Substitution is definitely the risk, but I think the infra developers are far more exposed to that than Nvidia. We talk about "1 GW" datacenters but the power draw is a means to an end and more efficient algos or chips could kick the stool out from under the GE Vernovas and Vertivs of the world. The only thing that is truly a threat to NVidia is workloads shifting off the CUDA platform entirely, just as Intel has been gutshot by the transition from x86 dominance.
This is all perfectly reasonable-sounding, but I've also never seen a period in history where the demand for faster, cheaper computer ever saturated. The next gen processor is essentially always in high demand.
The way I'd put it is: demand for capability rarely saturates.
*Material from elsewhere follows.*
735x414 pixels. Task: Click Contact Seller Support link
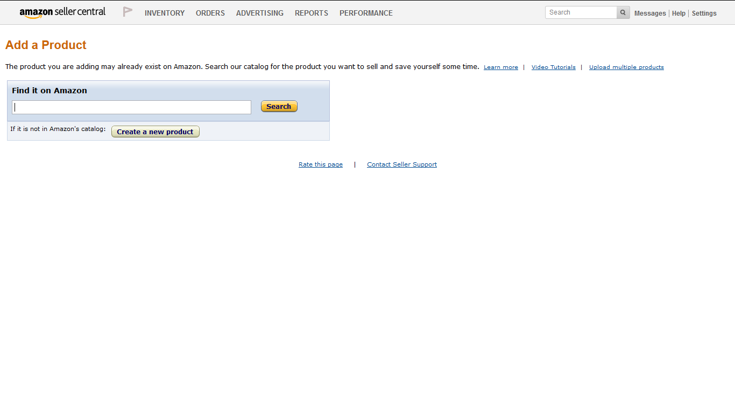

But demand for a specific form of compute capital does. When efficiency and substitution outpace new monetization channels, the growth curve flattens even as capability keeps rising.
It’s a good analysis, and timely as Nvidia seems poised to gobble up the world Godzilla-style.
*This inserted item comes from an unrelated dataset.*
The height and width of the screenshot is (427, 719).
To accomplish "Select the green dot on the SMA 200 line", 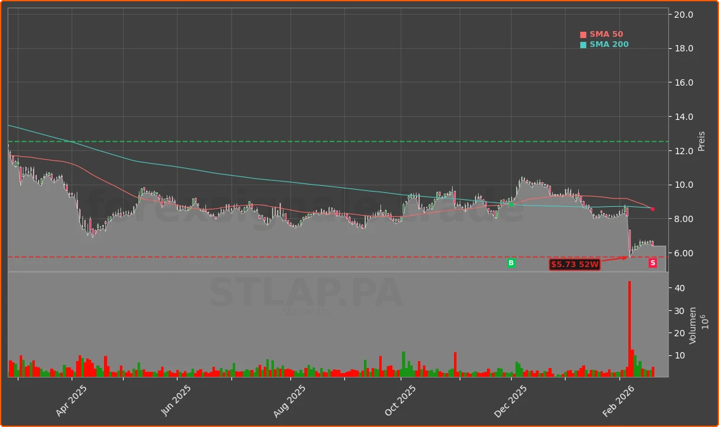I will (510, 204).

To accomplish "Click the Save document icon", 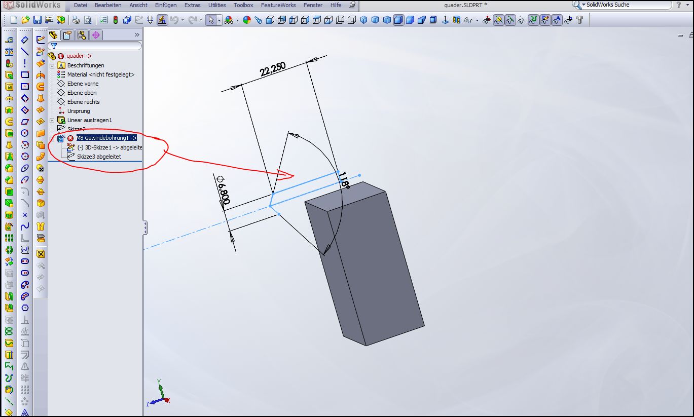I will pyautogui.click(x=37, y=20).
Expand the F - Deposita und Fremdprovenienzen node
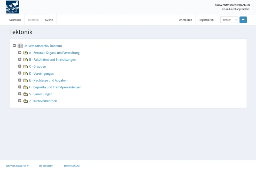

In the long term, I can see the confluence of more efficient workloads and migrations to the edge. Those two trends are reinforcing, and can combine to create space for other players. Apple and Samsung may benefit largely from this.
But I believe strongly in Jevons paradox here; and I doubt overall demand slows down anytime soon.
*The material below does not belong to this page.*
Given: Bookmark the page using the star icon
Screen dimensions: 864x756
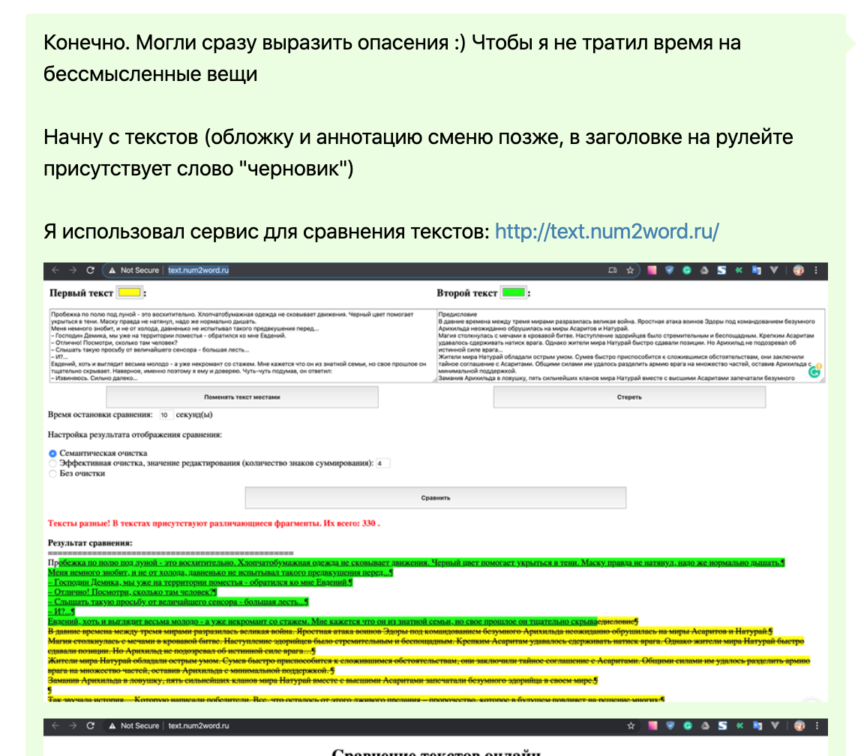Looking at the screenshot, I should click(630, 271).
And if you’re waist deep in semiconductors, you see just how daunting it is to develop competing GPUs or ASICs. There’s so much technical risk there…. As a competitor you gotta think “Nvidia has solved this issue ‘i’ and we haven’t….. need to make the right design decisions here…. so challenging…”. Now repeat for issues i,j,k,…..ad infinitum. It’s not impossible but very, very daunting. The Groks of the world may win a decent share…. Or they may chase for a decade and wind up nowhere.
I think Intels path is instructive here. They came to dominate their original home turf (PCs), and in fact they still do; their lead was too great to ever be truly displaced. But they couldn’t step out into new emerging fields. When the GPU gets replaced by something truly new, some other winner may likely emerge. But I’d wager my long position that Nvidia becomes a $10T enterprise by then.
Yes, Jevons paradox is underrated. As for non Nvidia chips, Amazon just announced that half of its inference at its huge Indiana data center will run through its own proprietary chips, called Inferentia.
On Amazon’s chip (and others like it): I respect the effort. But that’s different from buying it.
Yeah it just seems like Nvidia's margin is everyone else's opportunity.
As long as people keep buying GPUs that’s true. But if demand for GPUs declines, for any of the reasons I outline in my post…look out below.
It amazes me how history rhymes so well.
It feels like 2005. Everything structurally was in place in 2005 for the financial crisis to occur. It wasn't until 2007 that real estate prices started to meaningfully plateau, which then caused the 2008 meltdown. But not only that, 2008 was a financial crisis was as bad as it was because of the interrelatedness of the relevant parties. Derivatives don't reduce systemic risk, they add to it.
Of course, an industry built off of confidently, loudly lying would not bother to pay attention. Rhymes, rhymes, rhymes....
I see the rhyme you’re pointing to — reflexive optimism funding overbuild — but I think the structural analogy to 2005 is limited. The 2008 crisis was credit-driven and balance-sheet-linked; the GPU boom is equity-funded and deflationary. If this cycle breaks, it’ll look more like a telecom or DRAM bust than a mortgage meltdown.
Substitution is definitely the risk, but I think the infra developers are far more exposed to that than Nvidia. We talk about "1 GW" datacenters but the power draw is a means to an end and more efficient algos or chips could kick the stool out from under the GE Vernovas and Vertivs of the world. The only thing that is truly a threat to NVidia is workloads shifting off the CUDA platform entirely, just as Intel has been gutshot by the transition from x86 dominance.